Didn't think about submodules, sparse checkouts, etc yet. As for noisy tags, the biggest number of tags I've seen so far exists in https://github.com/jupyterlab/jupyterlab I've seen a dozen of repos with over than 5 tags, so people use that, not that often though.
Another problem for such number of tags/commits could be the speed. I've tried to parse git tags in Jupyterlab repo, and it seems to work quite fast. But current GTO architecture requires to read artifacts.yaml from each commit. I didn't try to do something like this. This should be next step to check how slow it's going to be.
Besides performance, my concern would be if users want to use tags the regular way and use gto, it seems like it will pollute the tags with tons of gto tags and be hard to use the regular tags.
Agreed. Another question is how you manage this if you have some global release cycle like creating git tags that are names as v1.2.3? E.g. if you release some python package in repo.

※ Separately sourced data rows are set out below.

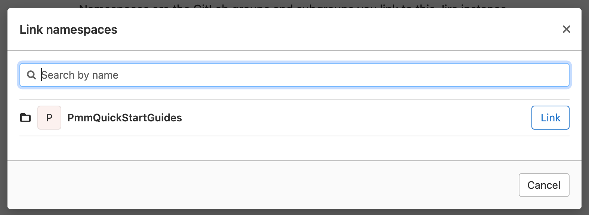Click the Link namespaces dialog title
The image size is (589, 215).
click(x=68, y=30)
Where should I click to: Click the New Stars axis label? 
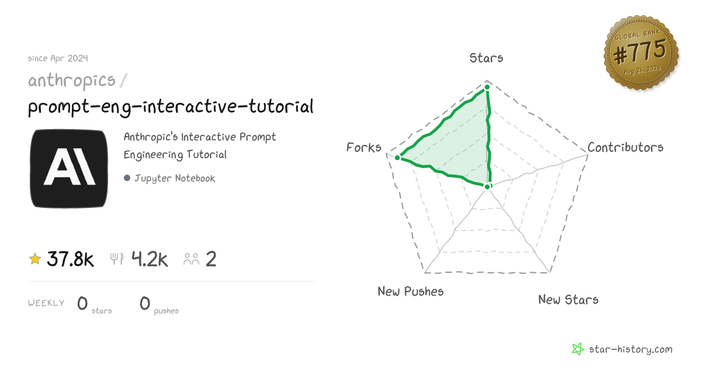click(568, 300)
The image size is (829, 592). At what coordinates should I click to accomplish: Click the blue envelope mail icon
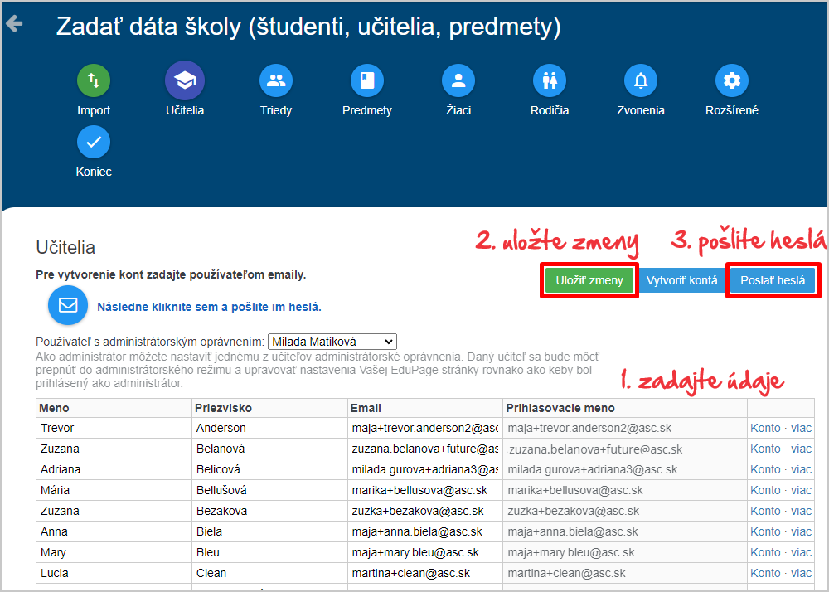coord(68,306)

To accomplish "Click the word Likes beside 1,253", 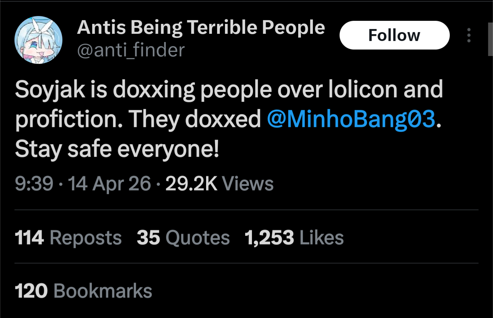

How do you see gto causing problems for typical release tags? Are you worried about conflicts or something else?
One thought: using some special character to start the tag, like {[email protected]}, could help reduce noise by naturally grouping all the gto tags together.
How do you see gto causing problems for typical release tags? Are you worried about conflicts or something else?
I'm afraid this may lead to false-positive starts of global release process. E.g. you create a git tag to promote a model, but CI job to release your package to PyPi starts at the same time and tries to make that release.
I recall running some experiments to optimize this, but the main problem was git tags (or alternatives) running to slow. Maybe after moving to scmrepo this actually works faster.
Closing this, we moved to scmrepo and to dvc.yaml. Let's hit the scale issue first here.